Bus

D.C. Metro unveils ARRA-funded buses, body shop

Posted on September 14, 2010

On Monday, the Washington Metropolitan Area Transit Authority (Metro) unveiled new Metrobuses and MetroAccess vehicles and offered a sneak preview of early construction on a new bus body and paint shop funded by federal American Recovery and Reinvestment Act (ARRA) dollars.

 

Nearly $202 million in Recovery Act dollars was allocated to Metro, of which $52 million — nearly one quarter — was used to purchase the vehicles and construct the new shop. Metro began receiving the new diesel-electric hybrid buses and paratransit vehicles earlier this year.

 

The 48 New Flyer diesel-electric hybrid buses, 80 paratransit vehicles and the new facility will help Metro provide safer and more reliable service.
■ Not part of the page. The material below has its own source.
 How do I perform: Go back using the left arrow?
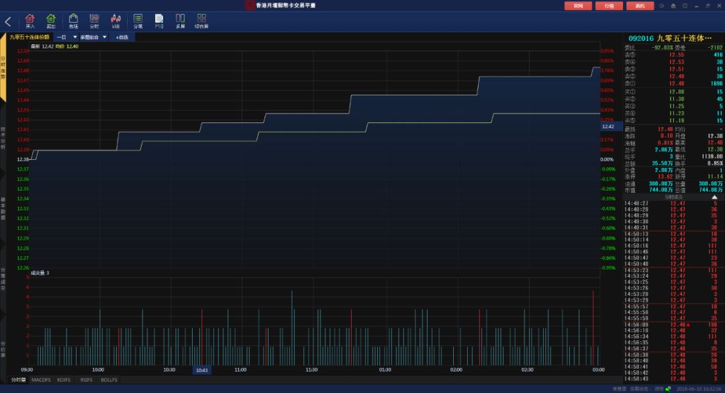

More than 30 jobs have been created in the procurement and manufacturing of the new vehicles and it is anticipated that at least another 125 jobs will be created through the construction of the bus facility.

 

The new Metrobuses, manufactured by New Flyer Industries of America in Crookston, Minn., are operating out of the Northern Bus Garage in Northwest Washington, D.C., serving customers on Metro’s bus corridors along 16th Street and Georgia Avenue in the District of Columbia and along Colesville Road/Columbia Pike in Maryland.

 

The new MetroAccess vehicles, which cost $3.7 million, will enable Metro to provide safer and more efficient service for people with disabilities who are unable to use Metrobus or Metrorail. The chassis, or frame of the vans, was manufactured by Ford in Ohio and the paratransit conversion was completed by Braun Corp. in Indiana. The $47,187 vans are in use throughout the MetroAccess service area.

 

In addition to the new MetroAccess vehicles and Metrobuses, Metro is using ARRA funds to construct a modern body and paint shop in Landover, Md. Expected to be completed next September, the facility is a state-the-art, body and paint shop for overall structural maintenance and repair of Metrobuses and nonrevenue equipment.

 

The new shop will be used to conduct paint and body repair work that is currently being completed at the Bladensburg Bus Garage, which is more than 40 years old. The new Landover facility will allow Metro to paint 300 buses annually, tripling the current number of 100 buses that are painted at Bladensburg.

 

One 60-foot and four 40-foot paint booths will be climate controlled, which translates into less drying time to get the buses back into service quickly. The paint booths also will result in a finer and more exact paint finish on the vehicles. Separate areas for preparation and painting will enable the paint area to remain sanitized and free of dust, dirt and paint chips, making for improved working conditions. Ventilation systems will provide a more environmentally friendly and safer work area for employees.

 

Additional vehicle lifts will decrease the time that buses are off the road due to necessary maintenance requirements.